**Data shown:**

== == ==

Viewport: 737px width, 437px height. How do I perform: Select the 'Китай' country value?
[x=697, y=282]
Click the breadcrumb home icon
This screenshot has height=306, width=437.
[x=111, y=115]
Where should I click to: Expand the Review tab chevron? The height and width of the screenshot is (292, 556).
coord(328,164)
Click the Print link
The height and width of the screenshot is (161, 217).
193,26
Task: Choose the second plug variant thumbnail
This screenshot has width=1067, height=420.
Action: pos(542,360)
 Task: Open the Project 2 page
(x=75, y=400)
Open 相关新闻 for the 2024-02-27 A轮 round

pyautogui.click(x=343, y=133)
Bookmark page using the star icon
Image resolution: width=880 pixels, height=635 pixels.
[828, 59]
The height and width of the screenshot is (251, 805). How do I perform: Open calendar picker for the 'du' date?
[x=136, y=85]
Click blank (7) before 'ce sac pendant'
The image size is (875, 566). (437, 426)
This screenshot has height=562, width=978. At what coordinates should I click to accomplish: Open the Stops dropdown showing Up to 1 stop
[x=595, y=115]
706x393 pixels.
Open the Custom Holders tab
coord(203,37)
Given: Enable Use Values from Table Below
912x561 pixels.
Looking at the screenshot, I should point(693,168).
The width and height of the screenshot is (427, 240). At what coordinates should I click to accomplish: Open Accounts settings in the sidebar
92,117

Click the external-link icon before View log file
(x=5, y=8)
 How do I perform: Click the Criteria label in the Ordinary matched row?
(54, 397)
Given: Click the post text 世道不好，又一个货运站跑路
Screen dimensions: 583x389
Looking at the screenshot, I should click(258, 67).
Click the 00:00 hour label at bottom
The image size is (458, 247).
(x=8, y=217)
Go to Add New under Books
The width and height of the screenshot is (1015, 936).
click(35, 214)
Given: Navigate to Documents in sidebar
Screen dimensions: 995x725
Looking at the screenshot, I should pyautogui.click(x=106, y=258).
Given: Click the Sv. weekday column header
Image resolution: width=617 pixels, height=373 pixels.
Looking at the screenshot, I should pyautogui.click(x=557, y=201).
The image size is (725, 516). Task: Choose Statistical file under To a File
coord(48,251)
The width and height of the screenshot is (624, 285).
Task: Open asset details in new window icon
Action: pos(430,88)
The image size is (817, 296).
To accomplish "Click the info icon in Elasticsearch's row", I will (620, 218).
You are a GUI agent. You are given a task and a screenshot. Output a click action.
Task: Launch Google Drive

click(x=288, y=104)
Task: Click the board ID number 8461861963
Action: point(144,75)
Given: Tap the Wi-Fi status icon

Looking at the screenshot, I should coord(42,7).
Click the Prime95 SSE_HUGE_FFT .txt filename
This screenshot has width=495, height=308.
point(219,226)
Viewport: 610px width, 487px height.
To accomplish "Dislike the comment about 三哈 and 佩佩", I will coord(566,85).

== == ==

**Action item:**
Write down every line of the data exactly as it appears above.

**Completed exercise:**
Viewport: 737px width, 437px height. How do I perform: Select the 'Китай' country value?
[x=697, y=282]
Click the breadcrumb home icon
This screenshot has height=306, width=437.
[x=111, y=115]
Where should I click to: Expand the Review tab chevron? The height and width of the screenshot is (292, 556).
coord(328,164)
Click the Print link
The height and width of the screenshot is (161, 217).
193,26
Task: Choose the second plug variant thumbnail
This screenshot has width=1067, height=420.
Action: pos(542,360)
 Task: Open the Project 2 page
(x=75, y=400)
Open 相关新闻 for the 2024-02-27 A轮 round

pyautogui.click(x=343, y=133)
Bookmark page using the star icon
Image resolution: width=880 pixels, height=635 pixels.
[828, 59]
The height and width of the screenshot is (251, 805). How do I perform: Open calendar picker for the 'du' date?
[x=136, y=85]
Click blank (7) before 'ce sac pendant'
The image size is (875, 566). (437, 426)
This screenshot has height=562, width=978. At what coordinates should I click to accomplish: Open the Stops dropdown showing Up to 1 stop
[x=595, y=115]
706x393 pixels.
Open the Custom Holders tab
coord(203,37)
Given: Enable Use Values from Table Below
912x561 pixels.
Looking at the screenshot, I should point(693,168).
The width and height of the screenshot is (427, 240). At what coordinates should I click to accomplish: Open Accounts settings in the sidebar
92,117

Click the external-link icon before View log file
(x=5, y=8)
 How do I perform: Click the Criteria label in the Ordinary matched row?
(54, 397)
Given: Click the post text 世道不好，又一个货运站跑路
Screen dimensions: 583x389
Looking at the screenshot, I should click(258, 67).
Click the 00:00 hour label at bottom
The image size is (458, 247).
(x=8, y=217)
Go to Add New under Books
The width and height of the screenshot is (1015, 936).
click(35, 214)
Given: Navigate to Documents in sidebar
Screen dimensions: 995x725
Looking at the screenshot, I should pyautogui.click(x=106, y=258).
Given: Click the Sv. weekday column header
Image resolution: width=617 pixels, height=373 pixels.
Looking at the screenshot, I should pyautogui.click(x=557, y=201).
The image size is (725, 516). Task: Choose Statistical file under To a File
coord(48,251)
The width and height of the screenshot is (624, 285).
Task: Open asset details in new window icon
Action: pos(430,88)
The image size is (817, 296).
To accomplish "Click the info icon in Elasticsearch's row", I will (620, 218).
You are a GUI agent. You are given a task and a screenshot. Output a click action.
Task: Launch Google Drive

click(x=288, y=104)
Task: Click the board ID number 8461861963
Action: point(144,75)
Given: Tap the Wi-Fi status icon

Looking at the screenshot, I should coord(42,7).
Click the Prime95 SSE_HUGE_FFT .txt filename
This screenshot has width=495, height=308.
point(219,226)
Viewport: 610px width, 487px height.
To accomplish "Dislike the comment about 三哈 and 佩佩", I will coord(566,85).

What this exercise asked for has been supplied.